On 28/03/07, Boyd Stephen Smith Jr. <[EMAIL PROTECTED]> wrote:
On Wednesday 28 March 2007, "Jeff Rollin" <[EMAIL PROTECTED]> wrote
about 'Re: SOLVED: Recover from LVM errors? (Was: Re: [gentoo-user] Help -
system reboots while compiling)':
> > > 1. Frankly, I'm not impressed with Linux in this case*. /var is not
> > > a "mission critical" filesystem in the sense that if it contains
> > > errors, it can still be mounted and the errors don't necessarily
> > > mean the system won't come up.
> >
> > [F]orcing a mount of a damaged filesystem is asking for trouble.
>
> It IS a bad idea, but it's not like I "forced" a mount; the system
> came up normally and functioned normally until it hit a damaged inode,
> whereupon it crashed with nary an indication of what had gone wrong.

Ah, yes, that's a problem.  What filesystem are you using?  I was fairly
sure ext2/3 tries to detect damage (even while r/w mounted) and force a
r/o re-mount or unmount.  [Not that that couldn't cause a freeze or
reboot, but at least it's conservative.]

The filesystem I am currently using on that partition is Reiserfs3, as
you suspected judging from what you say later. However, I am also
currently in the process of migrating all my reiserfs filesystems to
XFS. I have heard that it is unstable on X86 but I have not had any
problems with it (touchwood) to date except insofar as it is only
possible to grow xfs volumes, not shrink them. openSUSE (or is it
Novell?) certainly seem to be less keen on Reiserfs than they used to
be, judging from reports from about the beginning of the year.

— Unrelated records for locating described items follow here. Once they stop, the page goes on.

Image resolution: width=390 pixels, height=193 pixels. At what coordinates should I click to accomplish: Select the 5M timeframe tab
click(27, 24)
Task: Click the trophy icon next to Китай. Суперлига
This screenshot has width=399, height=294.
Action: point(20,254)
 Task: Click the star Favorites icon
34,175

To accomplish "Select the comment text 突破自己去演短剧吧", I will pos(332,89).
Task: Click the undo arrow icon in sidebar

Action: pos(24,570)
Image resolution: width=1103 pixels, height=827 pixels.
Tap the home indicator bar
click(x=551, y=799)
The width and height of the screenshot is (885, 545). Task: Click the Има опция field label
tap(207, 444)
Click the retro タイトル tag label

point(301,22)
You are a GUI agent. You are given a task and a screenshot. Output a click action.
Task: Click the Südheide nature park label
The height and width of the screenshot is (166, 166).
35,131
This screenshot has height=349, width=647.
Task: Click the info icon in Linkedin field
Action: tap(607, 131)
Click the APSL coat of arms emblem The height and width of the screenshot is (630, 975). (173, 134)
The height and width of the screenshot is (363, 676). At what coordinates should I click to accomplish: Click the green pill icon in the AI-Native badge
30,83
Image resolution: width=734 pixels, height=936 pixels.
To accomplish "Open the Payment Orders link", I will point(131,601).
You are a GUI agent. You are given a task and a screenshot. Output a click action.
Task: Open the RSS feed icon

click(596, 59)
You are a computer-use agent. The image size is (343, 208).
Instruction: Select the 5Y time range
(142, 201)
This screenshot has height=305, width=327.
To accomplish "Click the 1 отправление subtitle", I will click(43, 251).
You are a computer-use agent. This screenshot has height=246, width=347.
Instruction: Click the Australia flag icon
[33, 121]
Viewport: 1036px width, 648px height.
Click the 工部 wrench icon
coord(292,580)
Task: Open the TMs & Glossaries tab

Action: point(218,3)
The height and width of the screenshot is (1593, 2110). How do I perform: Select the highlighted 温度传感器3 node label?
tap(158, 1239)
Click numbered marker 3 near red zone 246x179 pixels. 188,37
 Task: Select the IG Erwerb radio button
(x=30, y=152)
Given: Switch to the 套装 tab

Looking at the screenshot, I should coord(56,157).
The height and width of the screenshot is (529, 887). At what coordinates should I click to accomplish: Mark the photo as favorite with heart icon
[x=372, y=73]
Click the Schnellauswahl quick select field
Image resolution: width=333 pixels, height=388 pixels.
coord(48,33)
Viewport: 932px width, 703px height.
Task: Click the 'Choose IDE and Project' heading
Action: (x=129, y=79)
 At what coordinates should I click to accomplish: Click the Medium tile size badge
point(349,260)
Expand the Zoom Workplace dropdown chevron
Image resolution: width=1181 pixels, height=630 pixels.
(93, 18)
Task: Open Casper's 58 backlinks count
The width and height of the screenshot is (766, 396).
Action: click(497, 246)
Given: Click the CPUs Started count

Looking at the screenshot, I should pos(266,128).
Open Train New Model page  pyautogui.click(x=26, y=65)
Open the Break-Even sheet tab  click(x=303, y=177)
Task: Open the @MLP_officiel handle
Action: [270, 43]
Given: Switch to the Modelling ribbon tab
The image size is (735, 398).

Reiserfs (and possibly others) is quite stupid, at least in this regard.
After the filesystem is mounted it performs basically zero sanity checks,
and always assumes the data provided by the block device is complete and
accurate.  It can't handle a slowly failing HD, and will almost assuredly
silently corrupt data on such a device.  This is one of the reasons some
people strongly recommend against reiserfs.  I still use it, but my
important data is on RAID6 (underneath LVM), so I can be fairly certain
the data received by the filesystem is good.

Yes, for this and other reasons I am moving away from it as I said.
Hopefully this disk is not "slowly failing", but sometimes we get
powercuts here and I suspect the damage occured on one of those
occasions.


/me is looking for a new favorite file system.

I have had no complaints with ext3, but do you have any thoughts on XFS?

Jeff
--
Q: What will happen in the Aftermath?

A: Impossible to tell, since we're still in the Beforemath.